Daily are sites I try to check once a day. They are: k10k, Howard Rheingold’s Brainstorms, Rhizome.org, Questionable Content, Aint It Cool News, Television Without Pity, Pink Is the New Blog and Tech Bargains.

These sites are mostly pop-culture sites, or sites that are updated in the morning and only necessitate me checking them once daily. I also put other online communities in here (although the 9rules one isn’t there yet, but will be soon).

Random are for torrent sites right now. I’m not linking to them :) but mostly what I put in Random are search engines, or index type sites.

WBR of course are sites for Warner Bros Records, usually bookmarking betas for various artists, all grouped by artist. So Madonna has a folder, Green Day, MCR, etc.

Personal is links to family, friends, AdSense, Murmurs, etc.

Tomorrow: Quicksilver, iTunes, iCal/Groupcal/Mail/Address Book (or how I make Exchange work on a Mac), 4Smartphone, Transmit, TextMate, Dreamweaver, Flash, Eclipse and more! So this is part A. I have no clue what I’m getting myself into. Christ.

UPDATE: In regards to NetNewsWire’s performance issues, the developer in the comments indicated a new beta version which fixes the storage problem (its not a parsing issue) will be out soon. “Weeks rather than months.” Thanks Brent!

  1. Wow! Digging your setup man. I just got my iMac. I’m gonna have to look into NetNewsWire, sounds awesome. I’ve been looking for an RSS Reader for the Mac. I’ve been using Google Reader here recently. I can be at work or home and be able to use it. Also, sounds like you have an awesome job, Director of Technology that sounds cool too, wish I had a cool title like that. I’ll just have to settle for Electrical Engineer for the time being.

    Great stuff man! Keep it up and take care!

  2. This is, hands down, one of the best “My Setup” posts I’ve ever read. Rather than simply listing your apps, like many other bloggers tend to do, you’ve done an awesome job describing the “how” and the “why.”

    I’ve gathered some great ideas for tweaking my own setup from this article. While I’m on a PC, there’s plenty to be taken away from this.

    Can’t wait for the rest of the series!
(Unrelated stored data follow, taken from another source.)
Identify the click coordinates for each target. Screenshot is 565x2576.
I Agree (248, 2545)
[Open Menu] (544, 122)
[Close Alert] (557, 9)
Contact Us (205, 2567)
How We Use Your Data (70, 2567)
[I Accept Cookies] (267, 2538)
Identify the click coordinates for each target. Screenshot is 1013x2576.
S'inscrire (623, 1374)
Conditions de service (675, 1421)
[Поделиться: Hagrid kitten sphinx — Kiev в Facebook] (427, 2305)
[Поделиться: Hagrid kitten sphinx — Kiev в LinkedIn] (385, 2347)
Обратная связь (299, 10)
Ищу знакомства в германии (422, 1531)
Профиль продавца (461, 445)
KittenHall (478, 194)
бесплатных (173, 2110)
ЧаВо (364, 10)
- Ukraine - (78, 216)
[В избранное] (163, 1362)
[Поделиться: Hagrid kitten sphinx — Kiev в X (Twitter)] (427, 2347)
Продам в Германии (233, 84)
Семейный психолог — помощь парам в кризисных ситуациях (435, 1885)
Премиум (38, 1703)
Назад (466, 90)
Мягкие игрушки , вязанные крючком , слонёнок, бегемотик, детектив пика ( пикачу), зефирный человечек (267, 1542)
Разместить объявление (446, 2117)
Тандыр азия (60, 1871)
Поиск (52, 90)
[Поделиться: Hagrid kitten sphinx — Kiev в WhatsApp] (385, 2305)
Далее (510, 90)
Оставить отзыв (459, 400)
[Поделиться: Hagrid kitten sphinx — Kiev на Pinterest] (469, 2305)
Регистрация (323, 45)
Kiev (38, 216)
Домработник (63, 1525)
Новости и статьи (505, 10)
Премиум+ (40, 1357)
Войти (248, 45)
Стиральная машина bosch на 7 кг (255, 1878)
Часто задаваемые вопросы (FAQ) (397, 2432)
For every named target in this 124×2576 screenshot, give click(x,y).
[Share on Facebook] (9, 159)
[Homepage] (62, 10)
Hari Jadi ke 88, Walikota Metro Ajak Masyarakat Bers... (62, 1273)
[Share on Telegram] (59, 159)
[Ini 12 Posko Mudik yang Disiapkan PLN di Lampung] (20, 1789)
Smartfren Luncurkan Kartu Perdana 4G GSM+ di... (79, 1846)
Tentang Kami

  3. The NetNewsWire performance you’re seeing is related to storing data on disk rather than downloading and parsing XML — and it’s already much improved in the current development version. (It seems related to downloading/parsing because it happens around the same time — it stores data on disk right after downloading/parsing.)

    • Black Rim Glasses
    • January 18th, 2006

    Any idea when the beta will hit Brent? (nice seeing you at MacWorld)

  4. The beta will be out as soon as possible. It’s a matter of weeks rather than months.

  5. I would very much be interested in subscribing to your new media news maillist… if you decide to do that. Thanks.